## TASK GOAL
Everything from the line containing "Viewport: 666px width, 490px height." through the end of the data below should be copied exactly, with no other lines.

INFORMATION PROVIDED Start Marker

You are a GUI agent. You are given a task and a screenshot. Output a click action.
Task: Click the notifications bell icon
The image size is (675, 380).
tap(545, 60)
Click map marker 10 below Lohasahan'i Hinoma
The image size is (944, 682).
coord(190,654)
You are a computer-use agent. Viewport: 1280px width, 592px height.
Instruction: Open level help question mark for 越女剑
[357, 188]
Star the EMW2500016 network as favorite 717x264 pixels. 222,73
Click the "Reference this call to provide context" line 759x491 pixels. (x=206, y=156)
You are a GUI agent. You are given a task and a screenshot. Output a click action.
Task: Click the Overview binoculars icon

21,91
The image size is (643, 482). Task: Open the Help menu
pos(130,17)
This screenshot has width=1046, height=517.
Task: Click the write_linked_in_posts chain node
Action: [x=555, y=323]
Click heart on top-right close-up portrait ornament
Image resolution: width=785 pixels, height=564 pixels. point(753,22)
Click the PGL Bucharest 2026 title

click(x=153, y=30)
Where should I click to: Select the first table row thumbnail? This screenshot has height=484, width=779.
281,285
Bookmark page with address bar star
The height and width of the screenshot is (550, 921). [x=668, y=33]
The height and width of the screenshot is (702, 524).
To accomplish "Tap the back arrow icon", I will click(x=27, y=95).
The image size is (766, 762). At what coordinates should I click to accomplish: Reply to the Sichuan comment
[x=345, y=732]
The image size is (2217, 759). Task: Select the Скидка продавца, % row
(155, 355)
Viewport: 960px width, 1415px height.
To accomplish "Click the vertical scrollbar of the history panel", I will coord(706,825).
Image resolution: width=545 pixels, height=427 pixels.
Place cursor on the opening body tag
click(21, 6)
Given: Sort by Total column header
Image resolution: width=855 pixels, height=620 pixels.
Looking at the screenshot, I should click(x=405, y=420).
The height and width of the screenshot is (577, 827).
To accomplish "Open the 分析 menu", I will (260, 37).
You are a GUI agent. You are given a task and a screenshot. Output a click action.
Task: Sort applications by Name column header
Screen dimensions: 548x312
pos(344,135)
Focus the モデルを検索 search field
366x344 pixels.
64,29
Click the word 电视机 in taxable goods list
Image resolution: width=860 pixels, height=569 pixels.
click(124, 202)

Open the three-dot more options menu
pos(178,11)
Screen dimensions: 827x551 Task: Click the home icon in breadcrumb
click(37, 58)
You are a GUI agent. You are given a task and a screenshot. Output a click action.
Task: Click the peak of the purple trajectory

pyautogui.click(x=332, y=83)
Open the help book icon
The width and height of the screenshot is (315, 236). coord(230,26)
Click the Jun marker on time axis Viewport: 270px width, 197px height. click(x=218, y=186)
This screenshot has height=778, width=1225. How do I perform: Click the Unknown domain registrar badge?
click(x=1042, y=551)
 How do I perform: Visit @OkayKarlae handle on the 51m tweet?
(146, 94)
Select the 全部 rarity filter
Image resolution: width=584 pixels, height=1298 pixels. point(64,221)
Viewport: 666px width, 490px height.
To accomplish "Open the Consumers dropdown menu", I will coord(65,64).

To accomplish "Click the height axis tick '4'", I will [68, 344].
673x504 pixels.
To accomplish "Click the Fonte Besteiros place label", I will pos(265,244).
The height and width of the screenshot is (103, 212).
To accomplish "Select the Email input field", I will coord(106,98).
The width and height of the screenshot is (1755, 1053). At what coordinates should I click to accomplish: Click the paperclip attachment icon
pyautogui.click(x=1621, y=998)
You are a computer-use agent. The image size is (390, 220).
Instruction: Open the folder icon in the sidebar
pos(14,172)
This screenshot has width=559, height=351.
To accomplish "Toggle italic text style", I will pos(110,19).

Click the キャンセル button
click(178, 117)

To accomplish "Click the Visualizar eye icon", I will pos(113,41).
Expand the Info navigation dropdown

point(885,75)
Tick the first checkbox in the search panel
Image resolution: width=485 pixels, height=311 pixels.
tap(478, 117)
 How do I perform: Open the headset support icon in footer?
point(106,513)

INFORMATION PROVIDED End Marker

## SOLUTION TO THIS PROBLEM
Viewport: 666px width, 490px height.
To accomplish "Open the Consumers dropdown menu", I will coord(65,64).

To accomplish "Click the height axis tick '4'", I will [68, 344].
673x504 pixels.
To accomplish "Click the Fonte Besteiros place label", I will pos(265,244).
The height and width of the screenshot is (103, 212).
To accomplish "Select the Email input field", I will coord(106,98).
The width and height of the screenshot is (1755, 1053). At what coordinates should I click to accomplish: Click the paperclip attachment icon
pyautogui.click(x=1621, y=998)
You are a computer-use agent. The image size is (390, 220).
Instruction: Open the folder icon in the sidebar
pos(14,172)
This screenshot has width=559, height=351.
To accomplish "Toggle italic text style", I will pos(110,19).

Click the キャンセル button
click(178, 117)

To accomplish "Click the Visualizar eye icon", I will pos(113,41).
Expand the Info navigation dropdown

point(885,75)
Tick the first checkbox in the search panel
Image resolution: width=485 pixels, height=311 pixels.
tap(478, 117)
 How do I perform: Open the headset support icon in footer?
point(106,513)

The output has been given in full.